Using a larger magnetic bar system (MPC-L of Dynal Invitrogen, Karlsruhe Germany), bead-loaded cells were accumulated on the MPC-L side. Subsequently, supernatants were removed cautiously and PBS (5 ml) was added. PBS addition, MPC-L hold and removing of supernatants were repeated two times. At the end of this step, bead-cell-complexes were resuspended in 1 ml of PBS and inserted in MPC-S. Supernatants were removed once more and complexes were resuspended in 200 μl of ABCS lysis/binding buffer. Finally, samples were inserted into MPC-S again. This time, supernatants, including cell lysates with native mRNA, were saved and stored at -20°C.

ABCD was applied for RT and PCR steps of stored cell lysates. This kit contains lysis/binding buffer, oligo(dT)-25 beads, buffers A and B, tris-HCl and Primermix. Additionally used kits included Sensiscript Reverse Transcription Kit and HotStarTaq Mastermix Kit (Qiagen)and Recombinant RNAsin (RNAse-Inhibitor Promega).

Briefly, oligo(dT)-coated beads (ABCD Dynabeads), targeting certain mRNA, were inserted in MPC-S and supernatants were removed. Beads were washed in lysis/binding buffer. This step was repeated once and 20 μl of dynabead was aliquoted subsequently to each sample of cell lysates. The mix of cell lysates and dynabeads was placed on a tube rotator for 10 minutes at 20 rpm and RT. Samples were inserted in MPC-S and supernatants were removed.
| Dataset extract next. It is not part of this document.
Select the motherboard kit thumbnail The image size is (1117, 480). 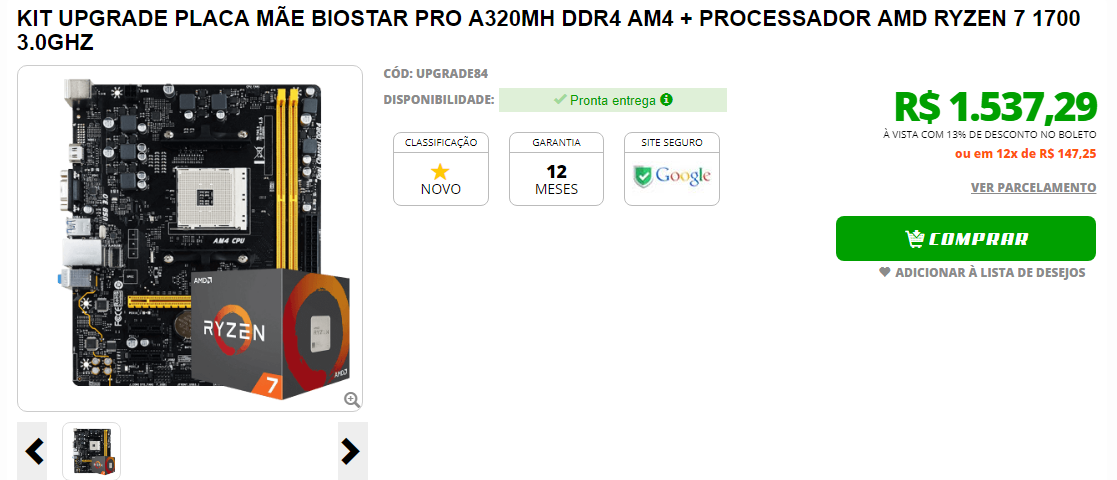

Next, samples were washed in series with buffer A, B and tris-HCl and inserted in MPC-S each time. Supernatants were removed. Washing steps with buffer A and B were processed twice, whereas tris-HCl was applied once.

After the final elimination of supernatants, we resuspended mRNA-bead-complexes in 29.5 μl RNAsefree water and incubated them in a thermomixer for 5 minutes at 650 rpm and 50°C.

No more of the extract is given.